I commenti della politica
Numerosi sono stati i commenti degli esponenti politici milanesi e non, che hanno seguito la linea “e allora CasaPound?”. “Lo sgombero del Leoncavallo, presentato dal ministro Piantedosi come un trionfo di legalità, dimostra ancora una volta l’ipocrisia e il doppiopesismo di questo governo. Un presidio culturale, sociale e politico attivo da oltre trent’anni a Milano, che ha dato voce a generazioni di giovani, artisti e attivisti, viene liquidato come semplice ‘illegalità’, mentre l’immobile occupato dai fascisti di Casapound nel cuore di Roma resta intoccabile per Piantedosi. Ci aspettiamo ora lo sgombero immediato di via Napoleone III, dove da anni Casapound occupa un immobile pubblico in pieno centro a Roma” – ha affermato indignato il portavoce di Europa Verde, Angelo Bonelli.

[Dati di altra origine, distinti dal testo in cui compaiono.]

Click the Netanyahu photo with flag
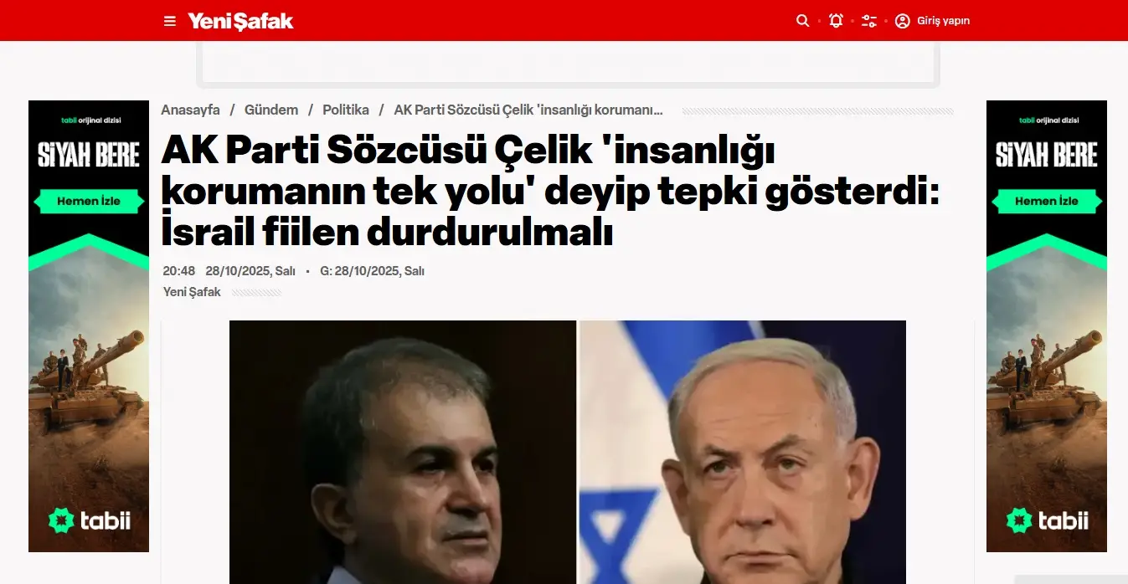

Sulla stessa linea le affermazioni del segretario PD Milano Metropolitana, Alessandro Capelli: “Il Leoncavallo per 50 anni è stato un tassello importante della storia di Milano. È stato, anche per la mia generazione, un punto di riferimento per tante e tanti. I Ministri della legalità a targhe alterne (Salvini e Piantedosi): distratti quando Casapound rimane serenamente al suo posto al centro di Roma. E di fronte a chi protegge Casapound e sgombera il Leoncavallo, la nostra strada è mettere davanti il diritto di Milano alla socializzazione e cultura dal basso” – ha concluso. Anche l’ex senatore di centrodestra Elio Vito, che fu esponente di Forza Italia, contro CasaPound: “Sgomberato il Leoncavallo, adesso toccherà a loro vero?”, mentre Maurizio Gasparri si complimenta con le forze dell’ordine: “Ho fatto i miei complimenti, tramite il ministro dell’Interno, a tutti i rappresentanti dello Stato impegnati nello storico sgombero del Leoncavallo. Questa occupazione abusiva ha determinato una serie di episodi inquietanti che hanno caratterizzato in maniera negativa la vita della citta’ di Milano e sono rimasti ben impressi nella memoria della gente onesta”.